Your assignment: Return each line of the data below that contains the string "Given".

Data for review:
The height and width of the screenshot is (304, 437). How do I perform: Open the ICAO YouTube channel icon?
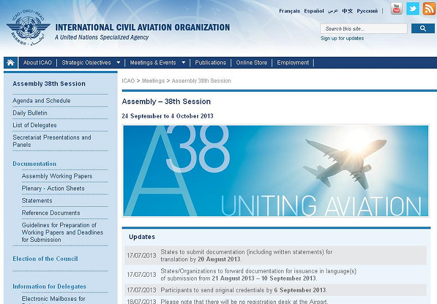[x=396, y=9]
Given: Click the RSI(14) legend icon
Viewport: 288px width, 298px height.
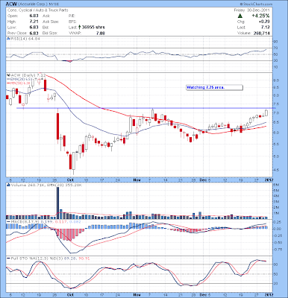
* * *
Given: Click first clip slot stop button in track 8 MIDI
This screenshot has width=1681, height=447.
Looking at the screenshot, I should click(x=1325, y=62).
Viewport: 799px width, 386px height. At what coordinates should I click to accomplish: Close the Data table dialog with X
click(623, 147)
--
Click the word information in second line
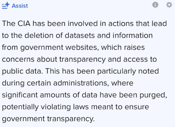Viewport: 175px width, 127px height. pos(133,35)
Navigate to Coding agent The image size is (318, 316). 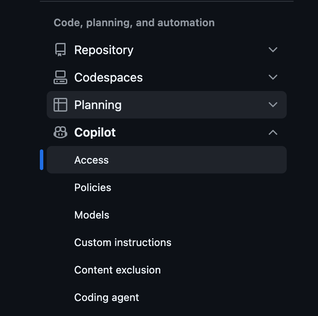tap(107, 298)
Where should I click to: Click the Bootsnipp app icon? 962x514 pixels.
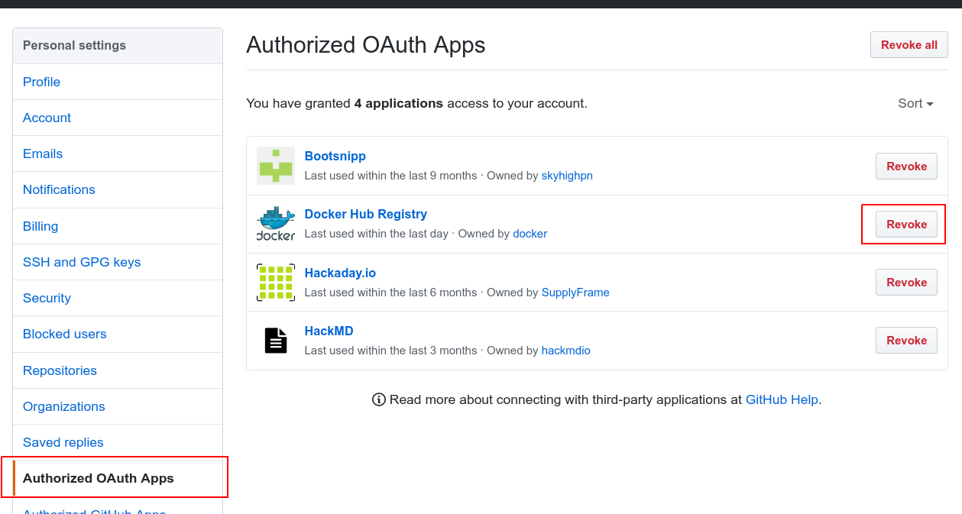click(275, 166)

Exercise output:
Given: Click the RSI(14) legend icon
Given: Click first clip slot stop button in track 8 MIDI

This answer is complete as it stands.